From the window here I have a view over green lawns towards trees that hide a few cars, not like the car park that surrounded the previous office. And right now the rains falls, straight down in the windless air. This sealed building steals all the sound, giving us just the muffled murmur of various conversations and a mid-range hum of blowers and air-conditioners. I look forward to the short walk to my car in the rain this evening; it makes the thought of the longer journey home more bearable. I think of all the unpopulated places around - the empty forests with their unheard rainstorms, the undulating grass of moorland taking the deluge unhindered by the protection of trees - the beaches with the sound of wave and tide. These places have been here all the time, long before there was any mind capable of remembering them. Like existence defined by the last memory of the last person you knew, they will fade from our notes and yet they will still go one until we have ceased to be either through destruction or our own evolution into something more worthy of the custodianship of this planet.

I'll make it into Pseuds' Corner one day.

Tuesday, July 20, 2010

Life After Archie



Apparently there will be Noctilucent Clouds visible over Britain all this week which I suppose is quite exciting though obviously I have to stay awake long enough to see them and hope that the permanent greyness disperses as well. None of which is as wonderful as seeing the Horseshoe Vortex cloud that was in the sky as I drove home the other week.
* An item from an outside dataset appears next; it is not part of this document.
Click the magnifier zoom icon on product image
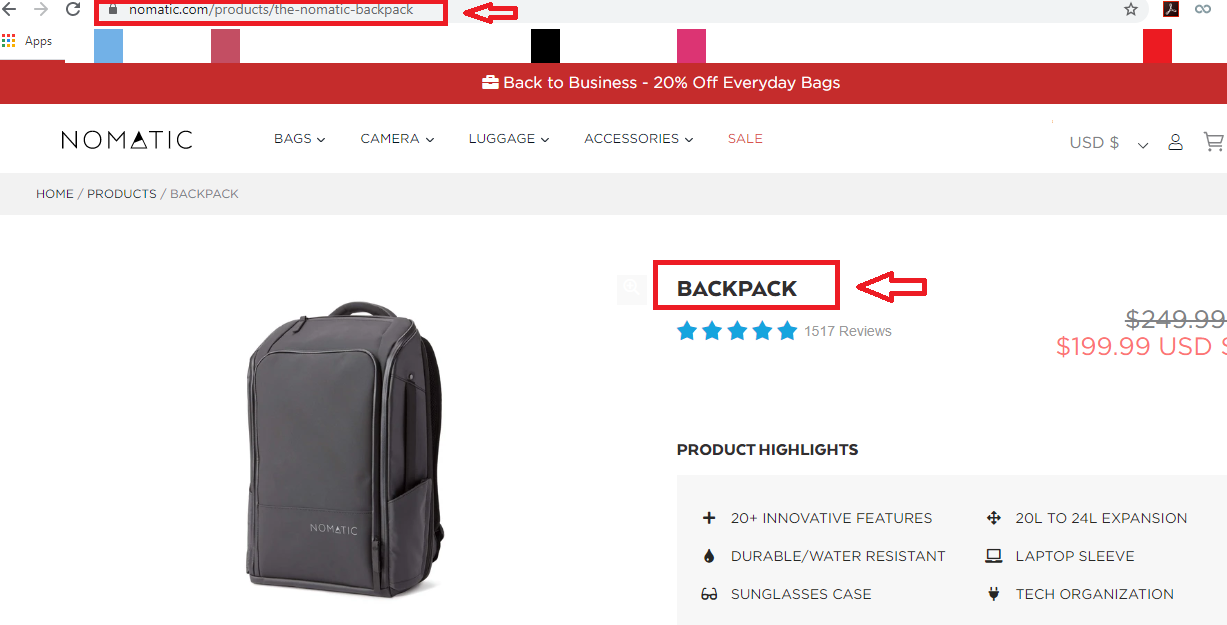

It was indeed fleeting and because I did not have my camera (and couldn't have used it anyway officer) I am sure that bagging it in my Cloud Collector's Handbook would not be allowed.

We have been enjoying Rev on BBC2, a sitcom that has the basic premise of The Vicar of Dibley only not with a woman vicar and not in a charming country parish. And yet for all that lack of cosy teatime goodness it leaves a much warmer feeling. It seems that the struggle to do the right thing in the face of real urban issues makes for better people than the bucolic glow of Dibley. I'm not sure it's gone down too well with the standard C of E old-guard but we like it.


Thursday, July 01, 2010

The Base White Mug of the Universe


(From BestSub Technologies Co., Ltd.)

And the big news is we have moved offices - rather a long way in fact - but to a place with a much nicer view. The entire contents of the previous place have been transported to here - sinks and everything. My entire working life is summed up in a couple of crates and a mobile cabinet. The main reception has New Scientist in the magazine racks and the view is of green - trees and grass which is a huge improvement on the brick wall that I looked out on from my first office at Plessey in 1986. Actually I lie about that because before that I did a placement year in the IT department of The Bristol and West Building Society which looked out over the very centre of Bristol - a spectacular view of theatres, docksides and art galleries - all within staggering distance of at least 100 bars/pubs/clubs/strip joints/kebab shops etc. However, at my age (noticing the first grey hairs) a nice bit of calm greenery is all I want. And so thoughts of the simple view out of a generic office window turn to meditation on getting old.

Until the free vending machines arrive we have liberated some catering-sized cans of coffee and a number of white mugs unusually not bearing the log of various suppliers/clients which, to extend the deep and pretentious theme of today, could almost be Plato's Universal Idea of a cup, though reading that Wiki article I got as far as "category error" before I realised I was out of my depth and gave up. Be thankful that the office is light and airy or I might have mentioned Plato's Cave and then where would we be?